Mentioned in great detail on the developer blog of the Windows engineering team, Microsoft is working on a method of logging into a computer powered by Windows 8 through a “Picture Password”. Likely designed for touchscreens, users are prompted with a familiar picture of their choice and asked to make a series of finger gestures on the screen to setup password protection. Microsoft recommends that users pick at least three gestures and can choose between a circle, a tap and a line drawn between two points. When a user logs into a Windows 8 machine using Picture Password, they simply have to replicate the correct placement, order and direction of all gestures.
Microsoft dictates the set of three different gestures after research showed that login time was cut from 17 seconds using free form gestures to 4 seconds using preset gestures. Users don’t have to be 100 percent accurate with the placement of the gestures as the image is broken up into a grid and the combination of replicating the three gestures is assigned a percentage score each time the login process is attempted through an algorithm. If the score is 90 percent or above, the user gains access to the system.

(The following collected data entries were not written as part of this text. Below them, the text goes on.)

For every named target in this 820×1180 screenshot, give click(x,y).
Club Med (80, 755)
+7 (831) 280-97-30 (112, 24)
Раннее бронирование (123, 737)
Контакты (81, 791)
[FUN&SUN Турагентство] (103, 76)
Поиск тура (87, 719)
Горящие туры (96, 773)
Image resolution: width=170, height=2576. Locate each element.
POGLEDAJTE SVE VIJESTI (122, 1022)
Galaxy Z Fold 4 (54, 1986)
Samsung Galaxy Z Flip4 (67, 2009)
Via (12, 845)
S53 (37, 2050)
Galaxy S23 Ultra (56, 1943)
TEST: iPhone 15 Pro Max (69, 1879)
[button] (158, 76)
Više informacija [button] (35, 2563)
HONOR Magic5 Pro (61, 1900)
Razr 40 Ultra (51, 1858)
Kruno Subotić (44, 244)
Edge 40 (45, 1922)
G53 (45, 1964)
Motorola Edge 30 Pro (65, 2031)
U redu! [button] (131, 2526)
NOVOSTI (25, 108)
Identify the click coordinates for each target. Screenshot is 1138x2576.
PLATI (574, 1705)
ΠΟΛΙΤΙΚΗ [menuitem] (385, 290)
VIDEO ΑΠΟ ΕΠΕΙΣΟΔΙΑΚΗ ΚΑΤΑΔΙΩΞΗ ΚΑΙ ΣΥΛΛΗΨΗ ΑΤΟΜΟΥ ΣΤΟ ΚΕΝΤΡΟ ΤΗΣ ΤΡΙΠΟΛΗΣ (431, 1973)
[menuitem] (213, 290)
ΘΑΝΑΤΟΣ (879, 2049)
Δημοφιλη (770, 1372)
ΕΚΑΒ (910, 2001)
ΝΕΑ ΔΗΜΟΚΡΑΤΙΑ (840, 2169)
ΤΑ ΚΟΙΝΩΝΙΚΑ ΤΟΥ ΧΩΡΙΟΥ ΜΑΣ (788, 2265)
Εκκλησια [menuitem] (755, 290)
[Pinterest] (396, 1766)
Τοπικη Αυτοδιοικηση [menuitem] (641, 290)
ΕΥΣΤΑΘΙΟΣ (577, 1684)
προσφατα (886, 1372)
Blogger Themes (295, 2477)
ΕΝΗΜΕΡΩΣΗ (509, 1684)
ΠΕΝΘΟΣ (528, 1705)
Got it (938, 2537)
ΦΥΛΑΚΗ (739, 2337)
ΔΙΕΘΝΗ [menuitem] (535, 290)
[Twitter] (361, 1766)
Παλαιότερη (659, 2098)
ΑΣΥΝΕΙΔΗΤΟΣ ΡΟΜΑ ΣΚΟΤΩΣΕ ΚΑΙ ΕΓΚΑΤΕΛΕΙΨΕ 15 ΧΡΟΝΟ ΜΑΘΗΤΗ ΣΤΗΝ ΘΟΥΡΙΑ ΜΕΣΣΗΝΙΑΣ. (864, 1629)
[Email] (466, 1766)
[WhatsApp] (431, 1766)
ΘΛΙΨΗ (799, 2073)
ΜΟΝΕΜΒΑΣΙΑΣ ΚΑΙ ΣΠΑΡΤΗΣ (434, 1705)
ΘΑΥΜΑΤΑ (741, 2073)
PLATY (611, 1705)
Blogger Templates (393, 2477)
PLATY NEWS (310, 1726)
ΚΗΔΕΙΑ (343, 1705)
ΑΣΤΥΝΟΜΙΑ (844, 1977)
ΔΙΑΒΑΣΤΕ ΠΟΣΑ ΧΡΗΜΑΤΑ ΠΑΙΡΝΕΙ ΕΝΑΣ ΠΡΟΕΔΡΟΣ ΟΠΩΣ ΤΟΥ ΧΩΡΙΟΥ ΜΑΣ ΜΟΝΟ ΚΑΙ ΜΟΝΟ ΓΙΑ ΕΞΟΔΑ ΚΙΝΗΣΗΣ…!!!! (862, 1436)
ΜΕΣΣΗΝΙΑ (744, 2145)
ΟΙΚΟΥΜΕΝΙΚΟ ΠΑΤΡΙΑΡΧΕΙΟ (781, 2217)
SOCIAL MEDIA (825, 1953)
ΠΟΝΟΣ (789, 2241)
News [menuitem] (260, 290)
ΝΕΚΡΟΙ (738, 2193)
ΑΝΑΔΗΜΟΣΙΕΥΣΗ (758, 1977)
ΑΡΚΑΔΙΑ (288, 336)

Microsoft also outlined how security is increased with the Picture Password method. For instance, if a user creates a six-character text password with at least one uppercase letter and one number, there would be 7 billion combinations available. However, if a user creates a picture password with six gestures using only taps, that number increases to 1.3 trillion combinations. Even further, reducing the amount of gestures to five and including at least one circle and one line gesture within the group increases the number of combinations to approximately 70 trillion. The Windows engineering team has just started building the Picture Password functionality and hopes to include it within the final version of Windows 8 likely released during 2012.